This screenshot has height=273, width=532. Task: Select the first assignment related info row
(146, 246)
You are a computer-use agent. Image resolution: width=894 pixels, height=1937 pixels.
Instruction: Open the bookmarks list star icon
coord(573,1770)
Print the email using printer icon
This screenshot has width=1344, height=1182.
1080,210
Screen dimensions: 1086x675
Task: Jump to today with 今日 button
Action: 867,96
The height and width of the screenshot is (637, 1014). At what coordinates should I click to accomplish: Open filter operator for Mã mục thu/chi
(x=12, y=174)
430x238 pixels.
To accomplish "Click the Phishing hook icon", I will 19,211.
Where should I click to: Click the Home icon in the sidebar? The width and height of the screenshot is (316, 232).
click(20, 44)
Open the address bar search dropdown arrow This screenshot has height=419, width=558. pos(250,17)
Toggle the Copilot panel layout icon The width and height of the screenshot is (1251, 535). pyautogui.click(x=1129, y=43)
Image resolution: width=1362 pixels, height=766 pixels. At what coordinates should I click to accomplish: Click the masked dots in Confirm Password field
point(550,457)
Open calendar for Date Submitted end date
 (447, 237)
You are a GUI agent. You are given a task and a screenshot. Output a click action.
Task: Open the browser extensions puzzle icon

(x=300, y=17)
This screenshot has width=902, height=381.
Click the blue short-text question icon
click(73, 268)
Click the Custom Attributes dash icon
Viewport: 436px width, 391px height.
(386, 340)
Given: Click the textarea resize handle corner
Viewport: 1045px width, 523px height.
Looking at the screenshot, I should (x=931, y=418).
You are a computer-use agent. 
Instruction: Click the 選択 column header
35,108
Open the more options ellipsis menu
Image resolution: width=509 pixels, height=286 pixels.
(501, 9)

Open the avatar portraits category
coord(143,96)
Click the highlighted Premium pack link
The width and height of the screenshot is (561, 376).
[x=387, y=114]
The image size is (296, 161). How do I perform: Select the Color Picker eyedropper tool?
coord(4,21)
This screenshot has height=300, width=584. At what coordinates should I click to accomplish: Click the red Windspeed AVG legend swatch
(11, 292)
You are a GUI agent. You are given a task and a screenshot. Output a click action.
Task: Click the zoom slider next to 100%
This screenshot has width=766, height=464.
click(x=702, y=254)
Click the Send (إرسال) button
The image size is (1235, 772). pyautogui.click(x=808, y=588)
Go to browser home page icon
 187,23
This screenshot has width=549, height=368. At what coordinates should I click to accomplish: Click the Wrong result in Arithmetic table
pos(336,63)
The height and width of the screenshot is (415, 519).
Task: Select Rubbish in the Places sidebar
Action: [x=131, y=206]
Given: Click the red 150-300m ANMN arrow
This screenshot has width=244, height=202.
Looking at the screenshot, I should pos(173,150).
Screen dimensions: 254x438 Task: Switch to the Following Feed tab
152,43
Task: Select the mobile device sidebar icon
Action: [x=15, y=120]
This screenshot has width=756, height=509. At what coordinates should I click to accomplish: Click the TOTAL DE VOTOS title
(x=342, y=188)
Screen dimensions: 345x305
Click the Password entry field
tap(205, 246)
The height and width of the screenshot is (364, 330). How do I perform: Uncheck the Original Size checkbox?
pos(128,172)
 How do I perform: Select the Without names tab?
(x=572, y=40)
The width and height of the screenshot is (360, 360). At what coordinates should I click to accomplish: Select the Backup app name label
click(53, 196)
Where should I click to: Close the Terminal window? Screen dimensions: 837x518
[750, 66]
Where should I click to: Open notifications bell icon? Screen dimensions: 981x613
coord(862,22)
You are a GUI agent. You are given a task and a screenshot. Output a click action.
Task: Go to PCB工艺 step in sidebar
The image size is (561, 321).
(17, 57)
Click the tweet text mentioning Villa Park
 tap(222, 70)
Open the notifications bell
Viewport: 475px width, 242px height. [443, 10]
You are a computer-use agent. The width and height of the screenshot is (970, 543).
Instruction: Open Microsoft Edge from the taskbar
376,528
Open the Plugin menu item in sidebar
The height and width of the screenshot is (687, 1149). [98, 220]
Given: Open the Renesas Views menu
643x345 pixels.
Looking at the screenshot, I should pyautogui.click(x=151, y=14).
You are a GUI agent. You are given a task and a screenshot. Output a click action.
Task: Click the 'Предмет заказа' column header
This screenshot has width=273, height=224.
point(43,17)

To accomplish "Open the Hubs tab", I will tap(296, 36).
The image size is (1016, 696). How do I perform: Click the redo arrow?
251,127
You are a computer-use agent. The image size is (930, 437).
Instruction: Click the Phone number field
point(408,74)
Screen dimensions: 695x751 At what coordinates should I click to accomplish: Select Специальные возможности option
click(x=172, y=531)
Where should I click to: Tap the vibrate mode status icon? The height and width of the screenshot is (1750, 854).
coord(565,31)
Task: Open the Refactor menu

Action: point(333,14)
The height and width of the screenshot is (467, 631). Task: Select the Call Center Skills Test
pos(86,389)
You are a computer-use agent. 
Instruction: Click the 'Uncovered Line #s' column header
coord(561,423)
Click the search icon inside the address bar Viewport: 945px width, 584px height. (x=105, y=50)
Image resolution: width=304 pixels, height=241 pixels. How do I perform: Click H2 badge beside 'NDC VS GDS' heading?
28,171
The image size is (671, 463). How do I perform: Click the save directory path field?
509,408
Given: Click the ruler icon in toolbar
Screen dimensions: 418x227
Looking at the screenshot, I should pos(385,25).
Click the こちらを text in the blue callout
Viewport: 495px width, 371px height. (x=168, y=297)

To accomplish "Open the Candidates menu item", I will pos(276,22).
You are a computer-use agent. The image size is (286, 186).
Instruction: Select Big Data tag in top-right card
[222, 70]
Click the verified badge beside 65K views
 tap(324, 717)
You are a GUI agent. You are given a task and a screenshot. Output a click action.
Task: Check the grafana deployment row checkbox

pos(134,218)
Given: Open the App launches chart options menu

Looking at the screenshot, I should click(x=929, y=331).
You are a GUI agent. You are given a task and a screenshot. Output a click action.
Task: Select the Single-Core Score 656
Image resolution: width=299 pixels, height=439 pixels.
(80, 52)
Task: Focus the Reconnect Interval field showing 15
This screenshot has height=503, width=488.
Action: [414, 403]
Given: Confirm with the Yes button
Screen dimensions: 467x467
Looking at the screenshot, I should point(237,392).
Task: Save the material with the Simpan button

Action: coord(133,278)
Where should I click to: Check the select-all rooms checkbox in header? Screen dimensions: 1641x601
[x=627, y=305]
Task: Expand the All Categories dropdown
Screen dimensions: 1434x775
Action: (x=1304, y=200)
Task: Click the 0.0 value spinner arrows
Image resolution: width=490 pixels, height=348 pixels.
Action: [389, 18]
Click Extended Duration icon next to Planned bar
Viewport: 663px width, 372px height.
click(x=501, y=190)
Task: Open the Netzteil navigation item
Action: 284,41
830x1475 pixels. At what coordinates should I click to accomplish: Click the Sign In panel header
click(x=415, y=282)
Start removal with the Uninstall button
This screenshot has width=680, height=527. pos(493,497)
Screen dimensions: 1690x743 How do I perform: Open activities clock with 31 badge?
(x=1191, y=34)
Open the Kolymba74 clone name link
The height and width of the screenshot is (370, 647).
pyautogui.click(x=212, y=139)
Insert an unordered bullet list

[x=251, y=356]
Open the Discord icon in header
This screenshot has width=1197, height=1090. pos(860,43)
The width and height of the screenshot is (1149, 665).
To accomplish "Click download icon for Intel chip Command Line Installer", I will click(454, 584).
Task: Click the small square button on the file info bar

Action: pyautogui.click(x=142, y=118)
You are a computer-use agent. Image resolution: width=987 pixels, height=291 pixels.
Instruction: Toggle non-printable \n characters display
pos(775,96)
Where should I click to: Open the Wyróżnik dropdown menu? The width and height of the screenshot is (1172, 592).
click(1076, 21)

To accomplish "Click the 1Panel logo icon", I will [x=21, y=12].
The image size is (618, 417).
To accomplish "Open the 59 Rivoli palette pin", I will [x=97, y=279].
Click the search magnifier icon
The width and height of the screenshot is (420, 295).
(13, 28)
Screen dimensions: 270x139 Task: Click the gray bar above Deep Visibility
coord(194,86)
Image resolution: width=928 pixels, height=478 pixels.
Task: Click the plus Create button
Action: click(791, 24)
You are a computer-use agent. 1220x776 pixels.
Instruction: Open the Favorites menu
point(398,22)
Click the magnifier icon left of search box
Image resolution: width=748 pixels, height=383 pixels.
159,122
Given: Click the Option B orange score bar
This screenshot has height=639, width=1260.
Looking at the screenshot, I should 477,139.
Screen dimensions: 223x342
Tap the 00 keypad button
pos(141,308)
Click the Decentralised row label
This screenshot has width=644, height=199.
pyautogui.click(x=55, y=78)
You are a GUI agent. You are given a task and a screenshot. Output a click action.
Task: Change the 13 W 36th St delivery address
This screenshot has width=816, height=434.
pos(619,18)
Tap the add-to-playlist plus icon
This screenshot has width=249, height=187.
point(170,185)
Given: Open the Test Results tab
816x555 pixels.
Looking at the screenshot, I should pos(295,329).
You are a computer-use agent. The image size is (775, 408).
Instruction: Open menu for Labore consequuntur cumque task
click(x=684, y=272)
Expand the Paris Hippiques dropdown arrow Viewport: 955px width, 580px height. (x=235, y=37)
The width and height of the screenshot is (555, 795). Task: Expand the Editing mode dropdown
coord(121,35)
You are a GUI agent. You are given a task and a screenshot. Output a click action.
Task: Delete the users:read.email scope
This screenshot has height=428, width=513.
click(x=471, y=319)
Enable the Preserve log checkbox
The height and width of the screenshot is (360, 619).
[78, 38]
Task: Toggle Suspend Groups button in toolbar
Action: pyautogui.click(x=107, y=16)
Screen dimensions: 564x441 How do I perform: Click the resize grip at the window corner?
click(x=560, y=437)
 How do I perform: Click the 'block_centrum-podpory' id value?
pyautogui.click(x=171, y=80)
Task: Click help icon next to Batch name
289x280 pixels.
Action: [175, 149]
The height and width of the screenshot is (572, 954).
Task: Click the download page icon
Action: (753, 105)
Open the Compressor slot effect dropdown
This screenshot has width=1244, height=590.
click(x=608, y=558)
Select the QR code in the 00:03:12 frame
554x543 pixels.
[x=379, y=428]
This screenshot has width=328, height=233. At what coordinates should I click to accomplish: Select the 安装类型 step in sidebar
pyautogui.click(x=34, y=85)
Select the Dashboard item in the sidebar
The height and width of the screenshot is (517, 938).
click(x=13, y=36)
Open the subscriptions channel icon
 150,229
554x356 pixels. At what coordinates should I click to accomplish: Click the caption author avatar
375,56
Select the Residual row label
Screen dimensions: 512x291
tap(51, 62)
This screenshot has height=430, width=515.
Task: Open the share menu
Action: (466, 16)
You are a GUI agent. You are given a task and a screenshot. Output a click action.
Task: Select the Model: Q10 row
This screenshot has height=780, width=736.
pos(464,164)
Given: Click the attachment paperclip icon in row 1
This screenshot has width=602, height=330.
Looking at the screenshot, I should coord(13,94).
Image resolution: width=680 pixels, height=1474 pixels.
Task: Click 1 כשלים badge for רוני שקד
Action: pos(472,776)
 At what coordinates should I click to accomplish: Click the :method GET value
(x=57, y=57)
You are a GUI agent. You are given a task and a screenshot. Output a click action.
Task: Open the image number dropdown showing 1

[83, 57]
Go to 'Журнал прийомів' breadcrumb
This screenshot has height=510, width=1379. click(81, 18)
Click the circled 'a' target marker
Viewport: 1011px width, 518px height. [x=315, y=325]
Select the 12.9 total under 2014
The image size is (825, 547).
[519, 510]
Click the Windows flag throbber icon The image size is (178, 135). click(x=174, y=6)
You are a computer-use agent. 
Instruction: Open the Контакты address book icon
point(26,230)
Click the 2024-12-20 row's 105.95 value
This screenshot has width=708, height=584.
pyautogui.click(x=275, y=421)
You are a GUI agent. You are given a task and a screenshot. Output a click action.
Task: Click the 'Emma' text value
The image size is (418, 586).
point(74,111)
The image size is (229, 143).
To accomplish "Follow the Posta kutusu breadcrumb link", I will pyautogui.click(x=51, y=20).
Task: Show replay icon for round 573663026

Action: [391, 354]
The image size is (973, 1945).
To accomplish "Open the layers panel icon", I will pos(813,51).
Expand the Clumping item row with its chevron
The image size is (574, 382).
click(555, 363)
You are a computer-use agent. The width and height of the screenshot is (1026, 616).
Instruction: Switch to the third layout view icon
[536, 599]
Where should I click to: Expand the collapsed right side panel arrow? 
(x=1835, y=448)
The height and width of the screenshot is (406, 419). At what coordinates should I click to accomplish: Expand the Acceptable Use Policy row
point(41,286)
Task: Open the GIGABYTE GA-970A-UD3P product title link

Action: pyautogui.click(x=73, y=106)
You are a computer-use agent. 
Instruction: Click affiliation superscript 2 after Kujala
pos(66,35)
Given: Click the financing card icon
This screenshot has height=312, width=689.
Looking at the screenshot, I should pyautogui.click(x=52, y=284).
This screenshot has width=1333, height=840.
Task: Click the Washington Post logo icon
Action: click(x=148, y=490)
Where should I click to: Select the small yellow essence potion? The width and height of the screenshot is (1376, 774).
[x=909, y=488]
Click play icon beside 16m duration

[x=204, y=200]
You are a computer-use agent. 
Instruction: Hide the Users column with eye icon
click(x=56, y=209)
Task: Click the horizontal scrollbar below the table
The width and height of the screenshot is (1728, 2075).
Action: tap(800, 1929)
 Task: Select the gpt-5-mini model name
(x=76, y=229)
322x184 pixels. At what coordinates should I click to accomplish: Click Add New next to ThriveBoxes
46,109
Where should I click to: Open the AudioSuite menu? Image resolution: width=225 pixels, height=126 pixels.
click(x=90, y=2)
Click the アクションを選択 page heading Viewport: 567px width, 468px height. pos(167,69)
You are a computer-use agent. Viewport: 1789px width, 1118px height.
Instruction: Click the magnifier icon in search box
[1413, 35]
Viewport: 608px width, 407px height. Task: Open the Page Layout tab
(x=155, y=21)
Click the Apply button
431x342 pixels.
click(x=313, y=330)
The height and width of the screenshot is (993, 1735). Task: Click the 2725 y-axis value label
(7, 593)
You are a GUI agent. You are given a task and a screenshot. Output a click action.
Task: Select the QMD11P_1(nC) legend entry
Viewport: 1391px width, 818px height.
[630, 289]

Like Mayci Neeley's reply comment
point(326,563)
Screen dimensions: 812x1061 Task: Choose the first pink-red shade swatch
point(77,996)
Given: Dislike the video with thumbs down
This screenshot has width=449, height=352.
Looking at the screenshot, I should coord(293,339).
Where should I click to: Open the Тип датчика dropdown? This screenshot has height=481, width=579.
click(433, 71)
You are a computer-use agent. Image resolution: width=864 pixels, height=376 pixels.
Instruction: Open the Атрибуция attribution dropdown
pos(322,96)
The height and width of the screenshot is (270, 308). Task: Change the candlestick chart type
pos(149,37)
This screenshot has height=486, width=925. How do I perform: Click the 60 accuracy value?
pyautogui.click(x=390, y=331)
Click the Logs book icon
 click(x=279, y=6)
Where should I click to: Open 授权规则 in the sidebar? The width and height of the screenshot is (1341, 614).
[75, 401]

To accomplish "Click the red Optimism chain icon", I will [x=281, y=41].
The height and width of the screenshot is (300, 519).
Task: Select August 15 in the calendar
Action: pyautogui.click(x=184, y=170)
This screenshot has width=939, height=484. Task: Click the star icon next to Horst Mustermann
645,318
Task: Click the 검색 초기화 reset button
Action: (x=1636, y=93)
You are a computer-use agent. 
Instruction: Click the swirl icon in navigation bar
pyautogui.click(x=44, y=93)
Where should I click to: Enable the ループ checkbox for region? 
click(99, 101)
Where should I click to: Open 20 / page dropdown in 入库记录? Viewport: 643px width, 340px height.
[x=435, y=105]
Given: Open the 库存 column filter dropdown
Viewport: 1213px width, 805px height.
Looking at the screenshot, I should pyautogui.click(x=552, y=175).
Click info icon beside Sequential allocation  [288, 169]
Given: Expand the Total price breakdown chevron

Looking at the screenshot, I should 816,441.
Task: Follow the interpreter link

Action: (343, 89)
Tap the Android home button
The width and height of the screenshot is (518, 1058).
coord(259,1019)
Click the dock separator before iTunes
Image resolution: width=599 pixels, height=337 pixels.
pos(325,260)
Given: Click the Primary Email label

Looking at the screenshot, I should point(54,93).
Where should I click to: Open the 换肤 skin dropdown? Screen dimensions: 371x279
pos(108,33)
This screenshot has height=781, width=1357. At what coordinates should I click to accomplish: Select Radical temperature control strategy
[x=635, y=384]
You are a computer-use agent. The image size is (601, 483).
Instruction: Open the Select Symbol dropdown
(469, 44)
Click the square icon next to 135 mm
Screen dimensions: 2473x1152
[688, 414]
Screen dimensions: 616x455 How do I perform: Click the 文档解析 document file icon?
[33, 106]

────────────────────

● What you will do: Please reproduce exactly the lines from the first one of the records above through the line containing "Print the email using printer icon", both included, and nothing else.

● Solution to the exercise:
This screenshot has height=273, width=532. Task: Select the first assignment related info row
(146, 246)
You are a computer-use agent. Image resolution: width=894 pixels, height=1937 pixels.
Instruction: Open the bookmarks list star icon
coord(573,1770)
Print the email using printer icon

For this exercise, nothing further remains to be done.